How gRPC Works

gRPC is a high-performance, open-source Remote Procedure Call (RPC) framework originally developed at Google. It lets a client application call methods on a server application running on a different machine as if it were a local function call, abstracting away the details of network communication. Unlike REST APIs that exchange JSON over HTTP/1.1, gRPC uses Protocol Buffers for serialization and HTTP/2 as its transport, achieving significantly lower latency and higher throughput for service-to-service communication.

gRPC has become the de facto standard for internal microservice communication at companies running large distributed systems. Understanding how it works means understanding several layers of technology working together: HTTP/2 framing, binary serialization, streaming, and a rich middleware ecosystem.

The Foundation: HTTP/2 as Transport

gRPC is built entirely on top of HTTP/2. This is not an incidental choice — HTTP/2's features map directly onto the capabilities gRPC needs. To understand gRPC, you must first understand what HTTP/2 provides. For deeper background on the security layer that typically wraps HTTP/2, see how TLS and HTTPS work.

Multiplexing

HTTP/1.1 suffers from head-of-line blocking: on a single TCP connection, requests and responses must be processed sequentially. If one response is slow, everything behind it waits. HTTP/2 solves this with streams — multiple logical request/response pairs can be interleaved on a single TCP connection. Each gRPC call maps to one HTTP/2 stream, so hundreds of concurrent RPCs can share one connection without blocking each other.
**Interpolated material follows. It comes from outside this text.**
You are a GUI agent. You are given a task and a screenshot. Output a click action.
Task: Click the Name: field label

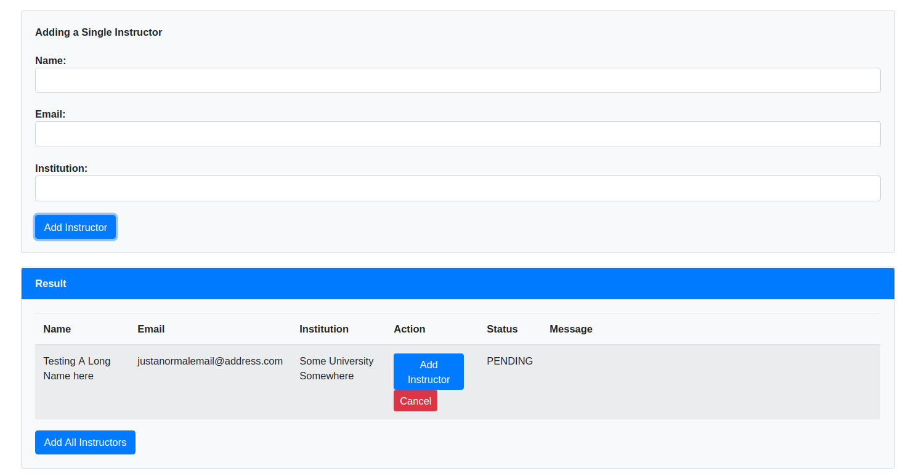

Header Compression (HPACK)

HTTP/2 uses HPACK header compression, which maintains a shared dictionary of previously sent headers between client and server. Since gRPC calls to the same service repeat the same method paths, content types, and authority headers, HPACK compresses these to just a few bytes after the first request. For high-volume internal services making thousands of RPCs per second, this eliminates significant overhead.

Flow Control

HTTP/2 provides per-stream and per-connection flow control. Each side advertises a window size — the number of bytes it is willing to receive before the sender must pause. This prevents a fast producer from overwhelming a slow consumer. gRPC leverages this for streaming RPCs: if a server is streaming results faster than a client can process them, HTTP/2 flow control automatically applies backpressure without any application-level logic.

Server Push and PING

HTTP/2 also supports server push (though gRPC does not use it) and PING frames for connection keepalive. gRPC uses HTTP/2 PING frames to detect dead connections — if a PING goes unanswered, the connection is considered broken and will be re-established.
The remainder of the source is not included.